Uniswap says phishing scams are a problem "far too common in crypto today" — and is urging its community to be careful.
An estimated $8 million has been stolen after Uniswap liquidity providers fell for a phishing scam.
The decentralized exchange says its infrastructure hasn't suffered an exploit, and that it remains secure to use.
Offering further details about what happened, Uniswap said that the scammer had airdropped malicious tokens to certain wallets.
This subsequently directed users to a fake interface where it was claimed these tokens could be swapped for UNI.
But if unsuspecting victims ended up approving the transaction, the attacker would "have the ability to redeem all of the user's Uniswap v3 LP tokens for their full underlying value."
Uniswap says phishing scams are a problem "far too common in crypto today." Urging the community to remain be careful, it added:
"This is a good reminder for wallets and other interfaces to be vigilant about hiding spam and tokens with URLs in their name."
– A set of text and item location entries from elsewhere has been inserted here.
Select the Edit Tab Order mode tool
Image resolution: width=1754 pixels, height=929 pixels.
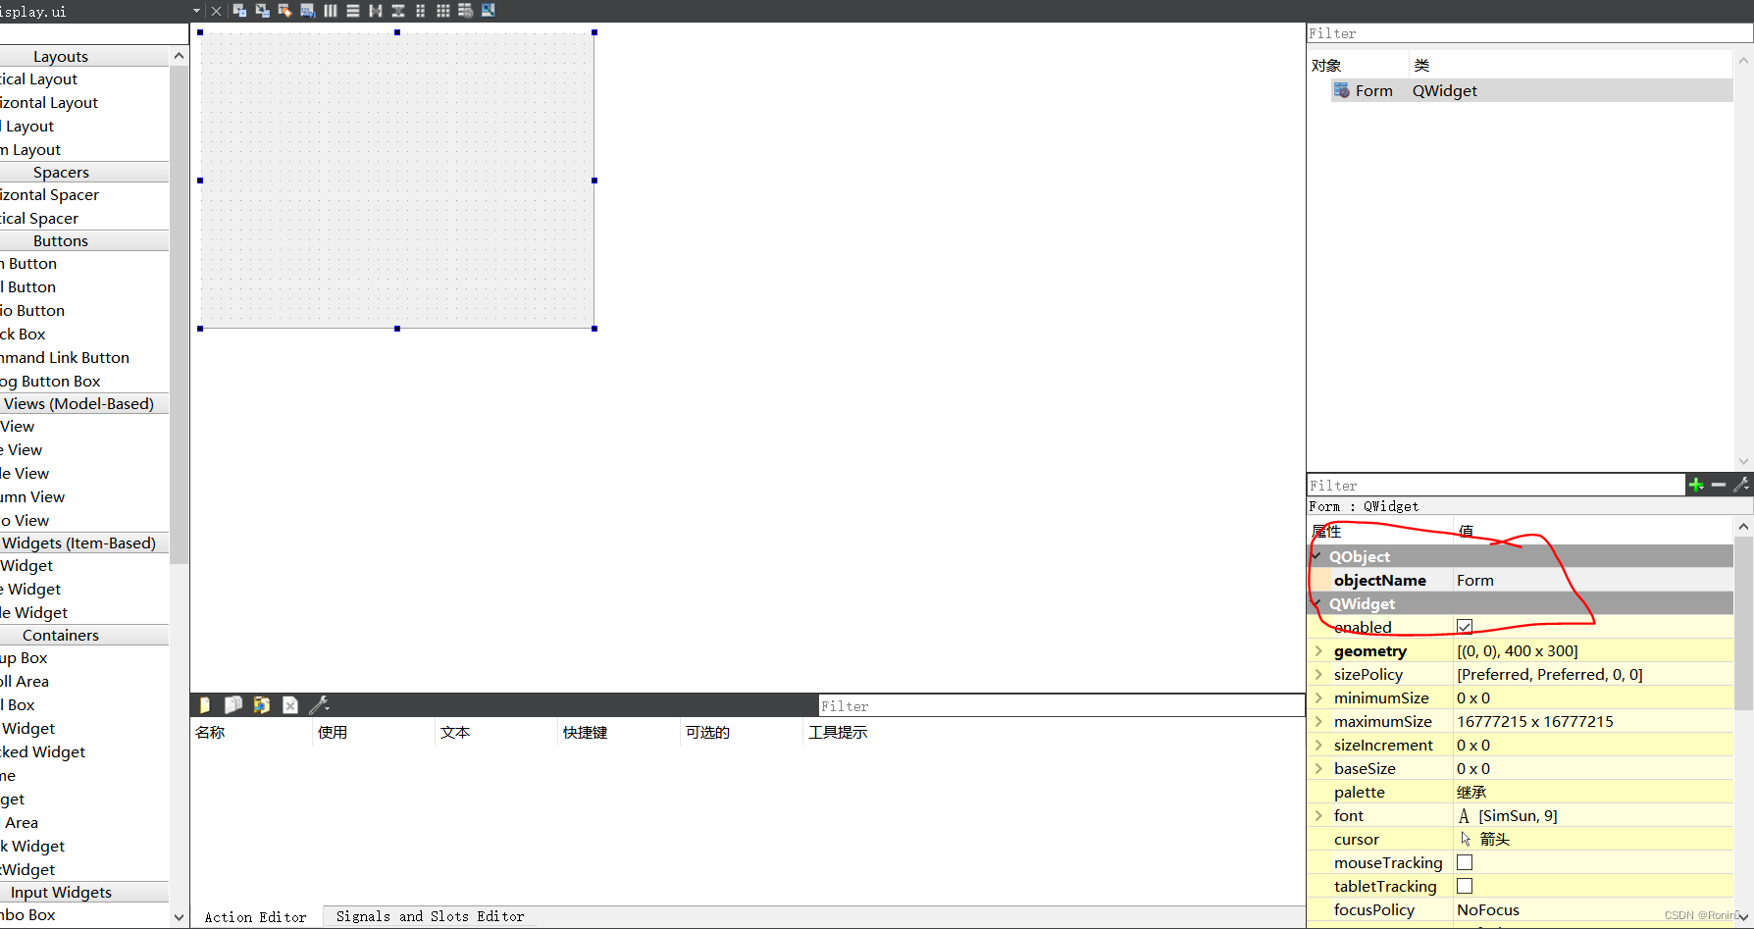pyautogui.click(x=306, y=11)
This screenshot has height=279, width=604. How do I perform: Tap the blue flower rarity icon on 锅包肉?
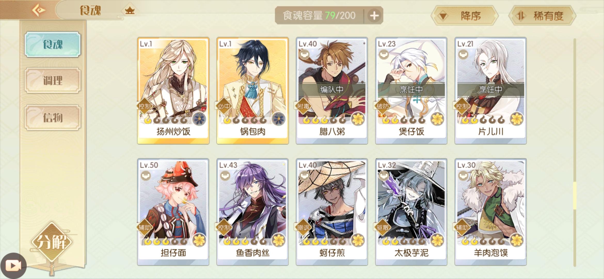pyautogui.click(x=279, y=119)
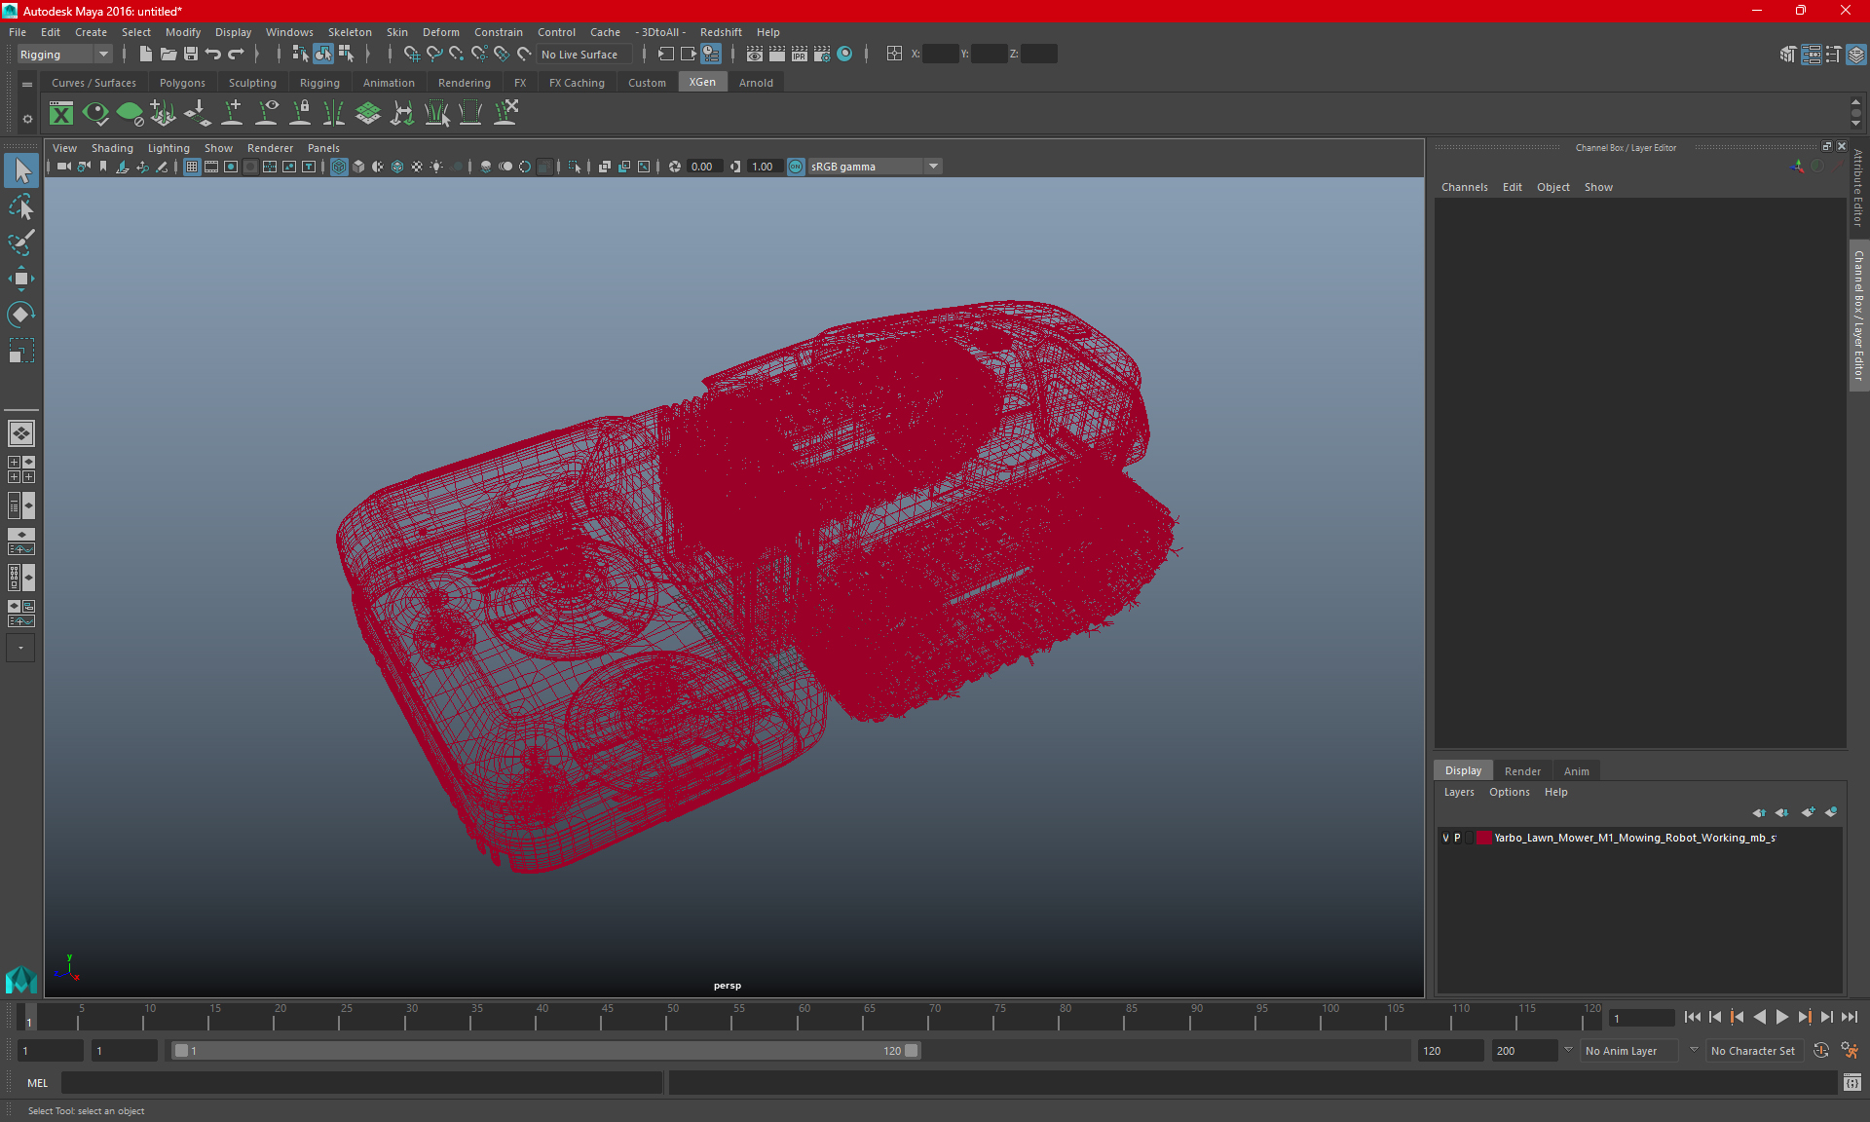The image size is (1870, 1122).
Task: Click the Undo arrow icon
Action: [213, 55]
The DEX stressed airdrops to unofficial domains are highly likely to be phishing attempts — and that, if it was to perform an airdrop, advance notice would be given on a number of official channels.
What Can Be Done?
Uniswap's inventor Hayden Adams was asked what could be done to help prevent such attacks from taking place.
In his eyes, education is crucial — as well as enhancing user interfaces to offer a greater degree of protection. One idea could include hiding unknown tokens that have an URl in the name.
Overall, 73,399 addresses were sent this malicious token that masqueraded as a UNI airdrop.